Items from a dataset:
▶
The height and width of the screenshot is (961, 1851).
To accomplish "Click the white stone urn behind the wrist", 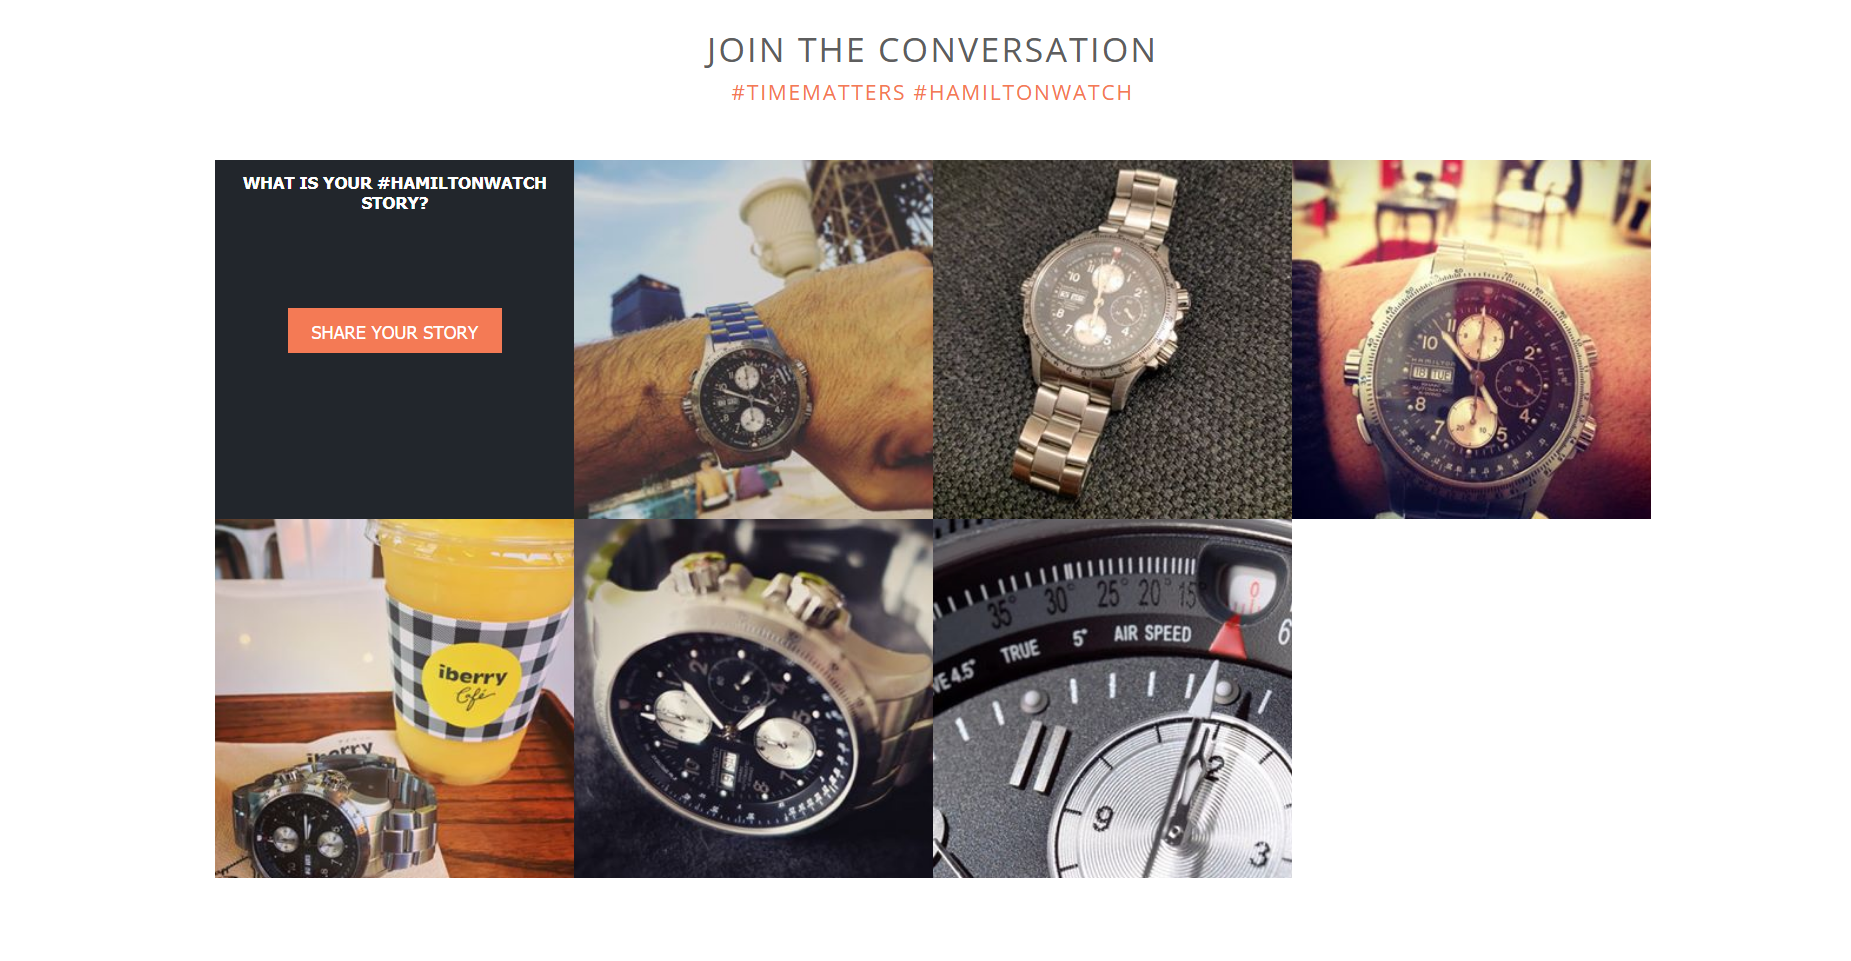I will click(778, 228).
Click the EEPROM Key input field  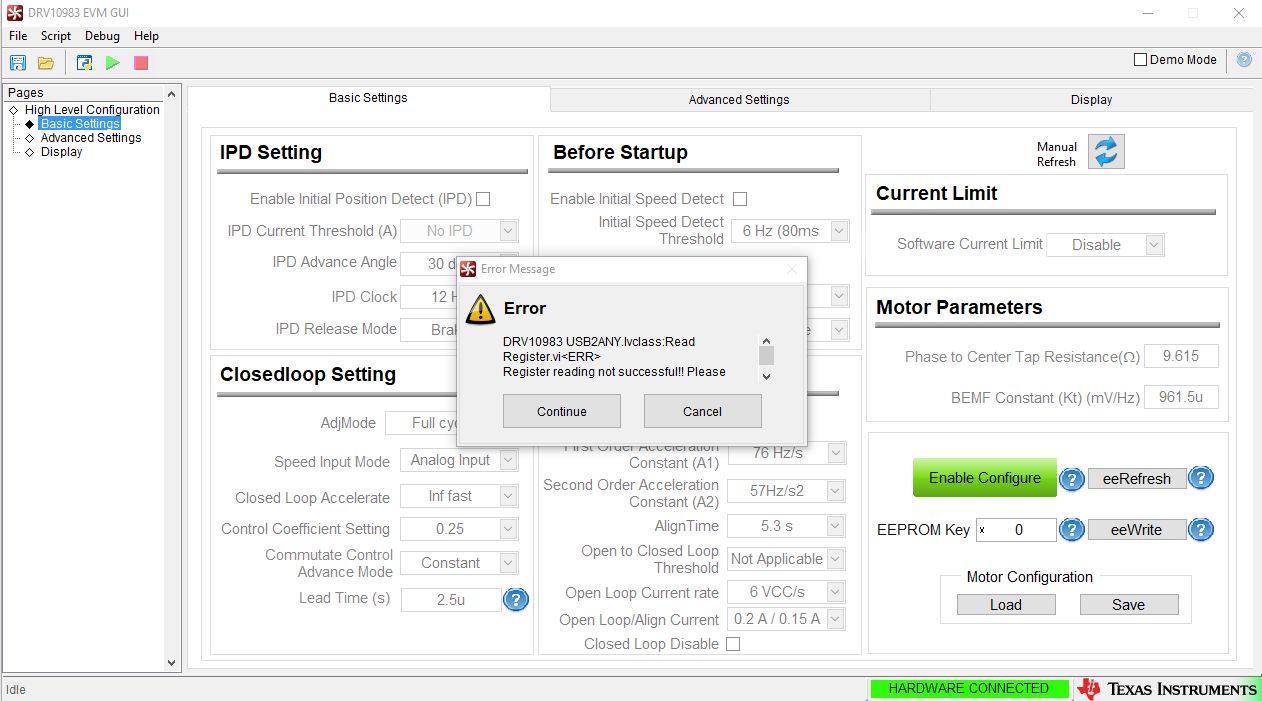coord(1016,530)
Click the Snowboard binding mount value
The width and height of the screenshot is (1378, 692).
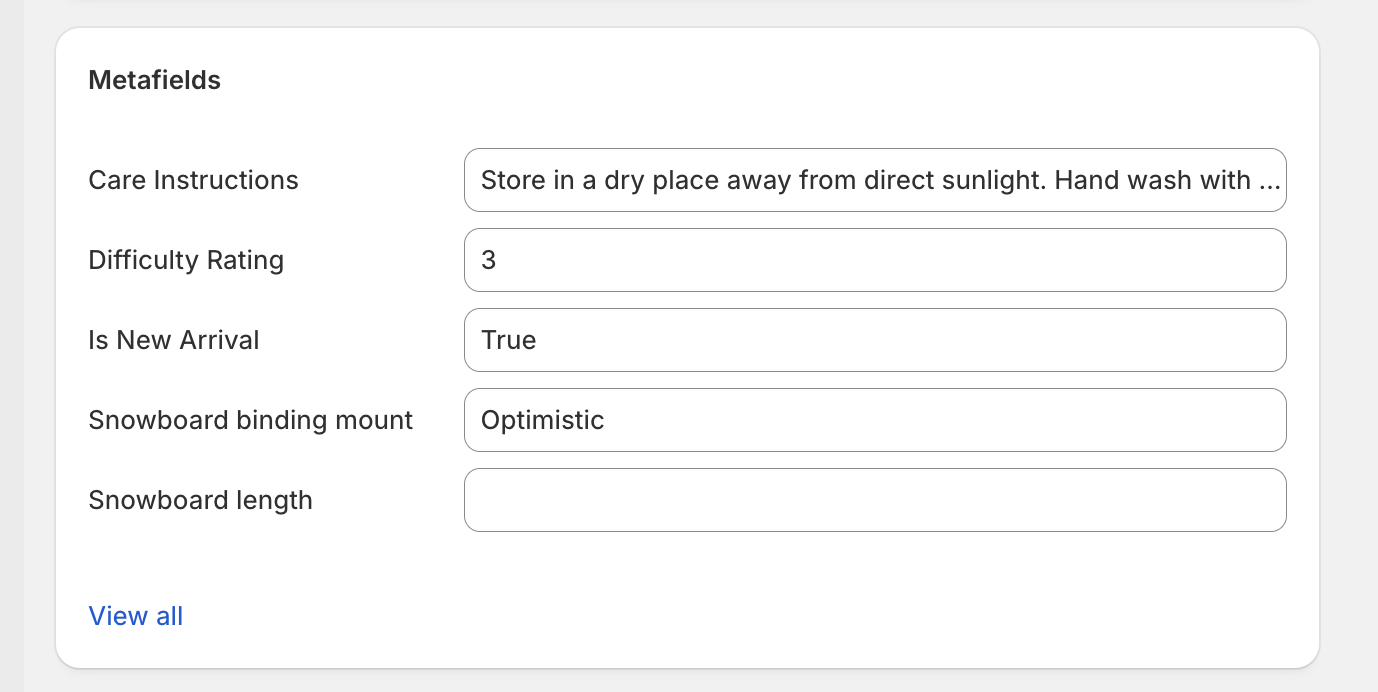pos(875,420)
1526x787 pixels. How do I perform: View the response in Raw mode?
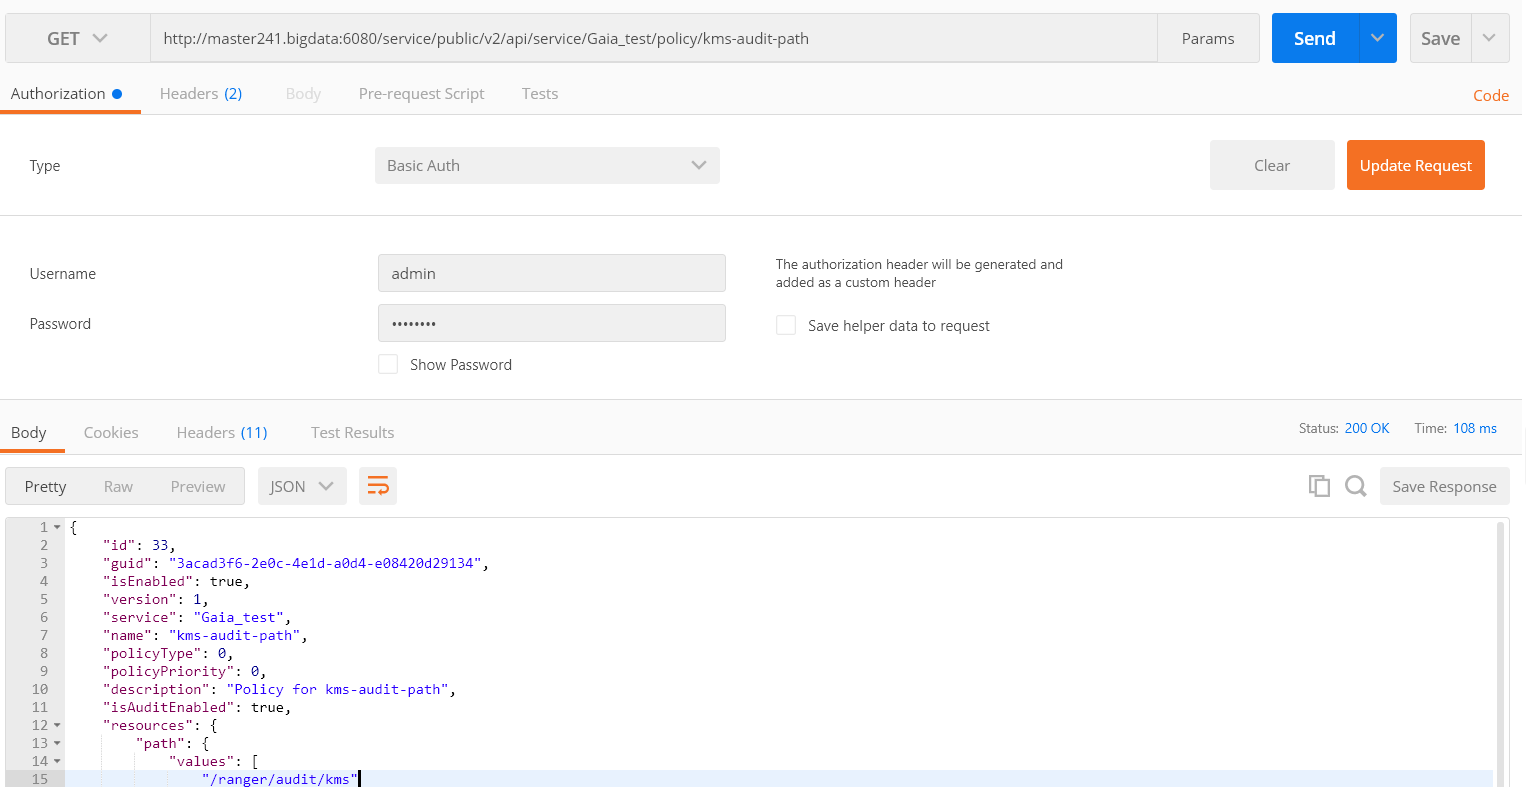tap(118, 486)
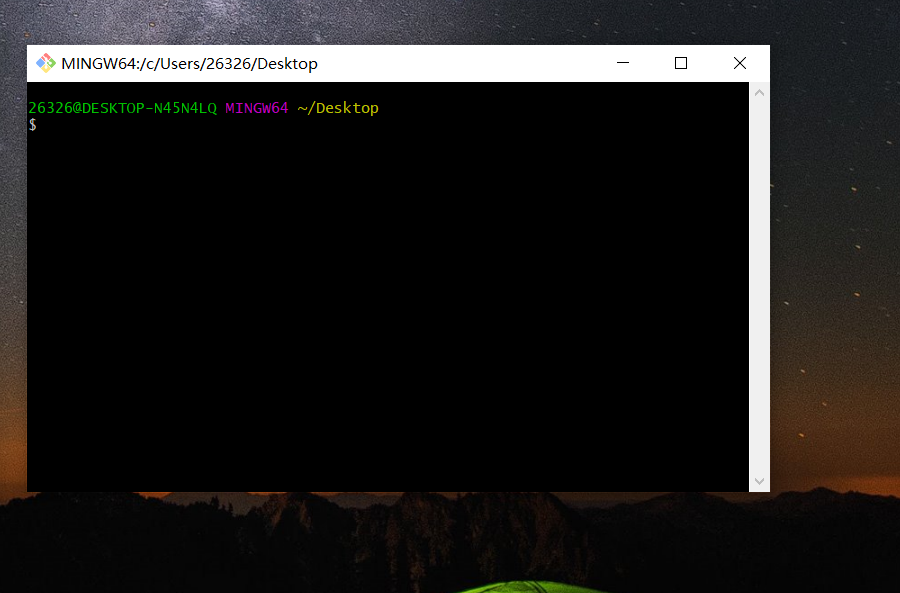The width and height of the screenshot is (900, 593).
Task: Click the MINGW64:/c/Users/26326/Desktop title text
Action: tap(189, 63)
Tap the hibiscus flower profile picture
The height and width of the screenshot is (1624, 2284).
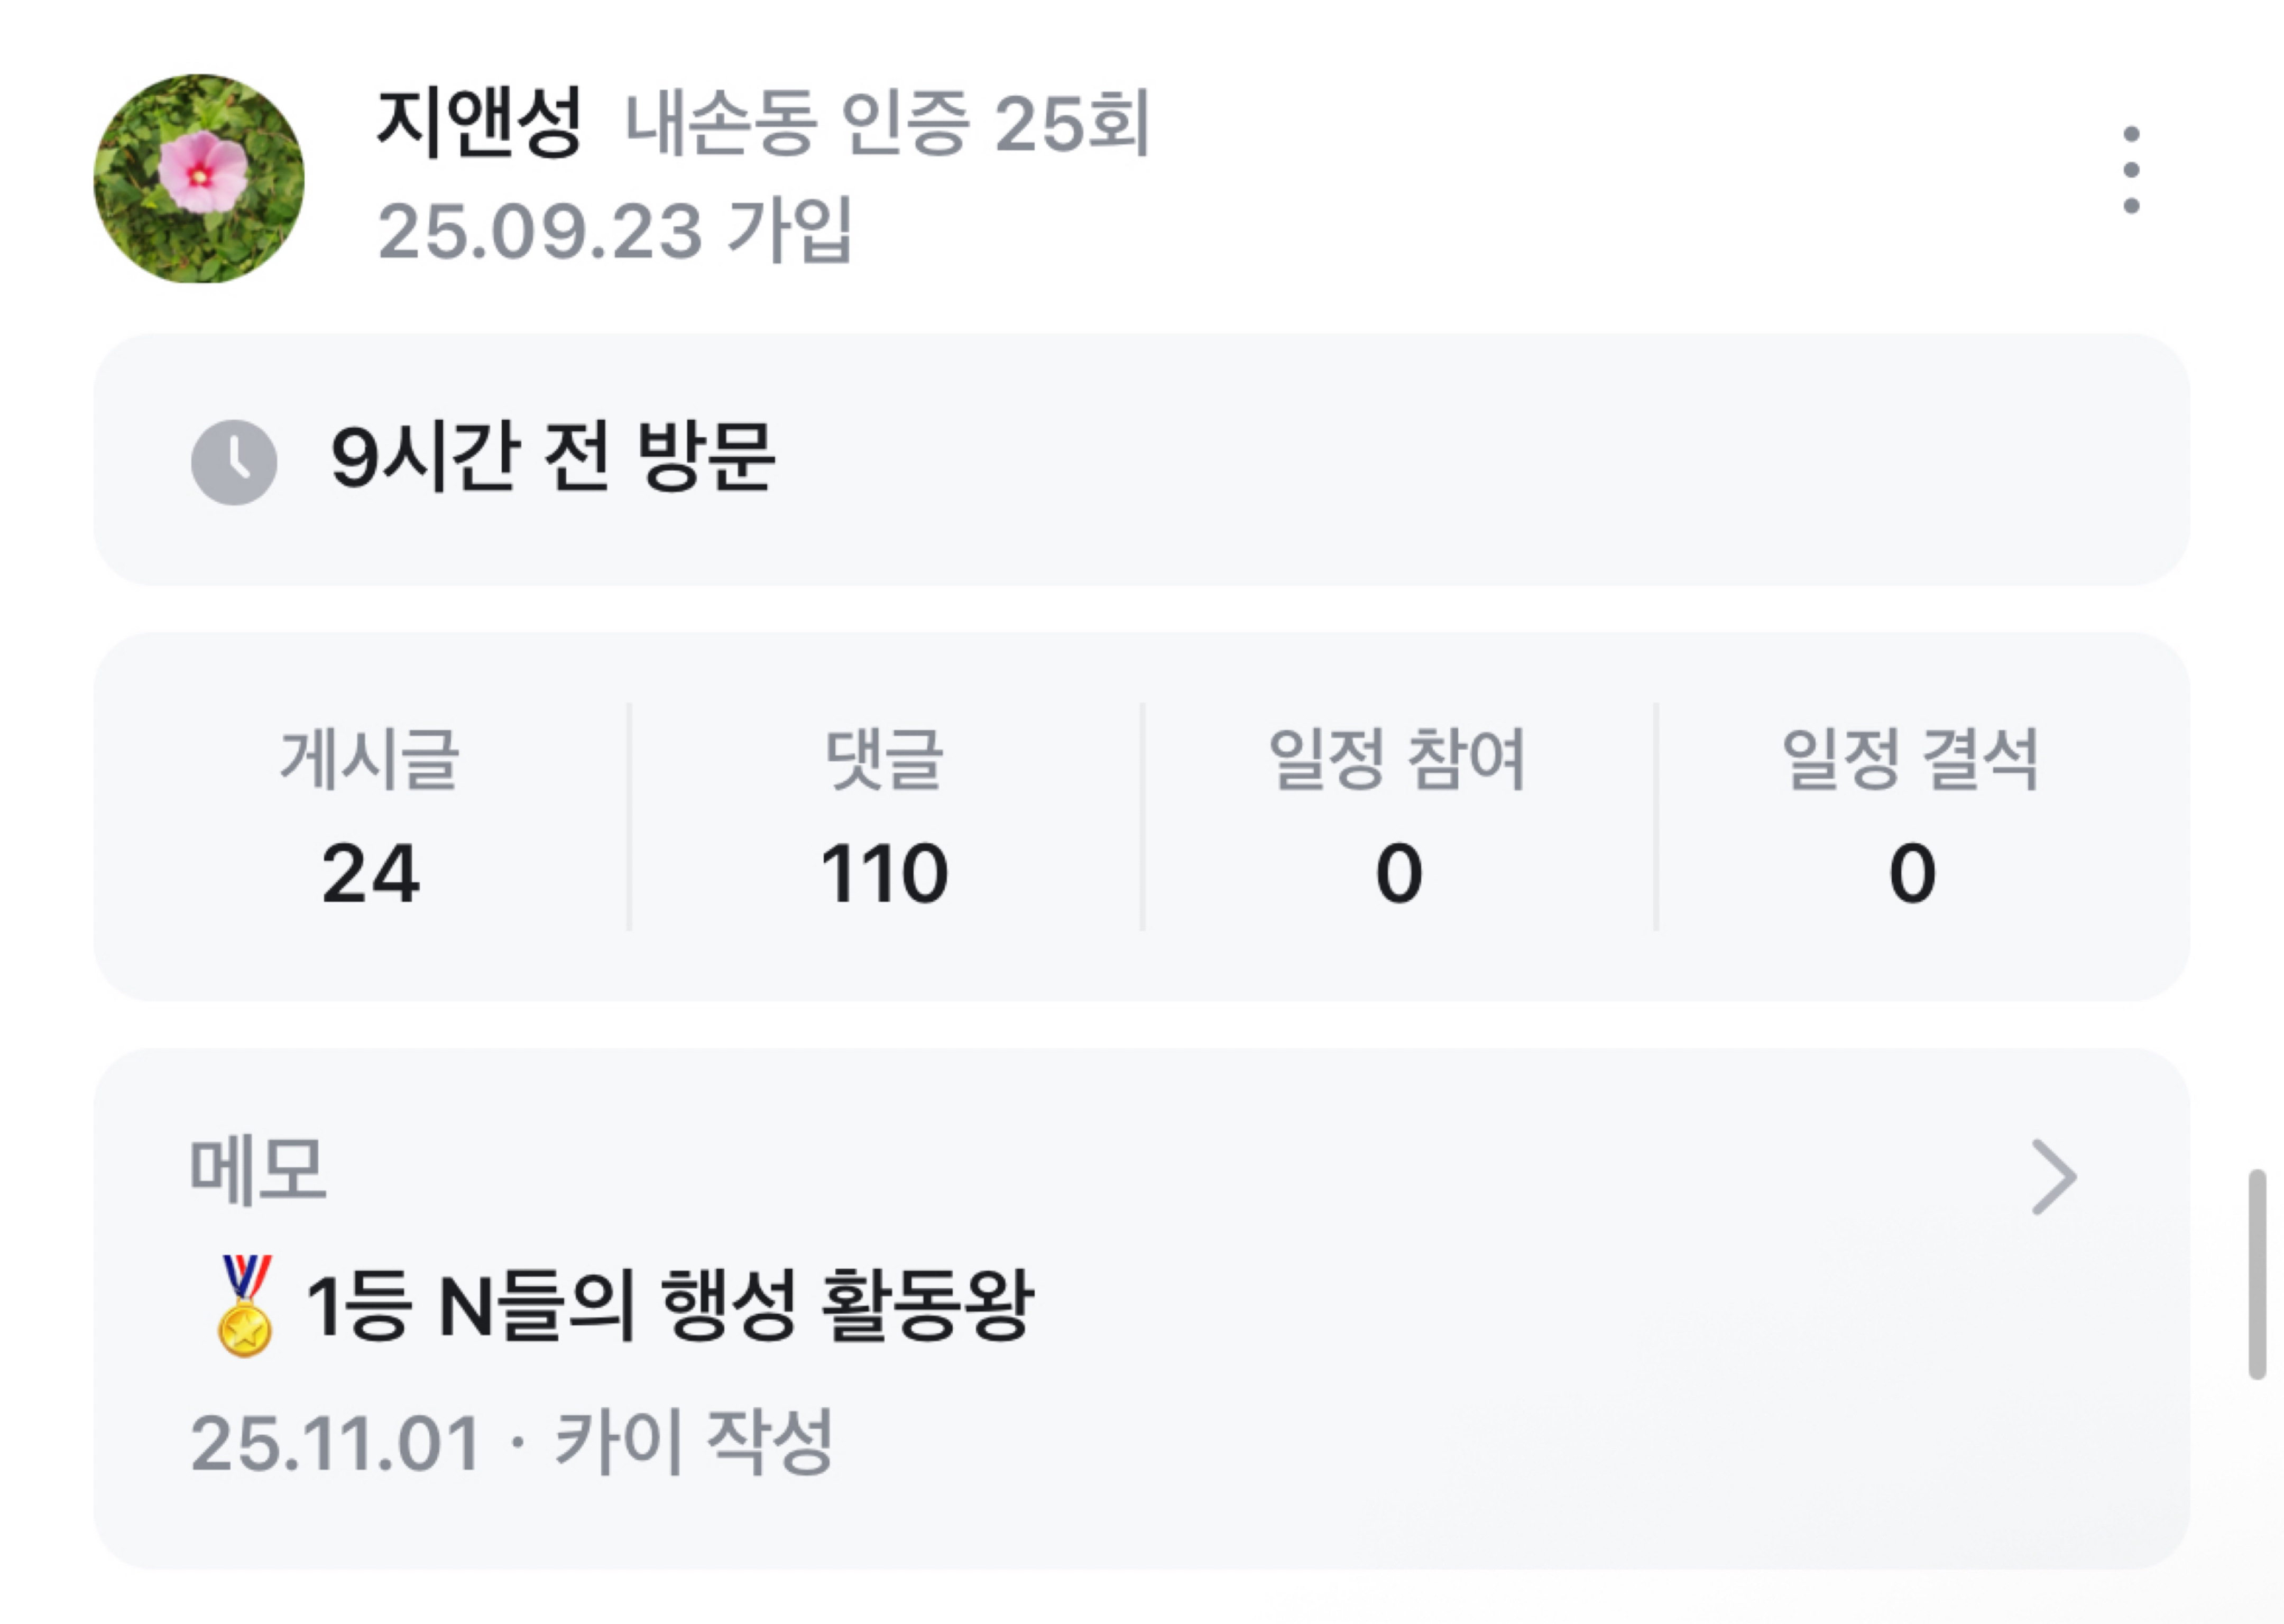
◀
* _What needs to be done_: Leave the pictures out, and retype exactly the lines from the one containing "The width and height of the screenshot is (1378, 692)." through the last line of the entries above, both included.

* _Exercise result_:
The width and height of the screenshot is (1378, 692).
pos(875,420)
1526x787 pixels. How do I perform: View the response in Raw mode?
tap(118, 486)
The width and height of the screenshot is (900, 593).
Task: Click the MINGW64:/c/Users/26326/Desktop title text
Action: tap(189, 63)
Tap the hibiscus flower profile picture
The height and width of the screenshot is (1624, 2284).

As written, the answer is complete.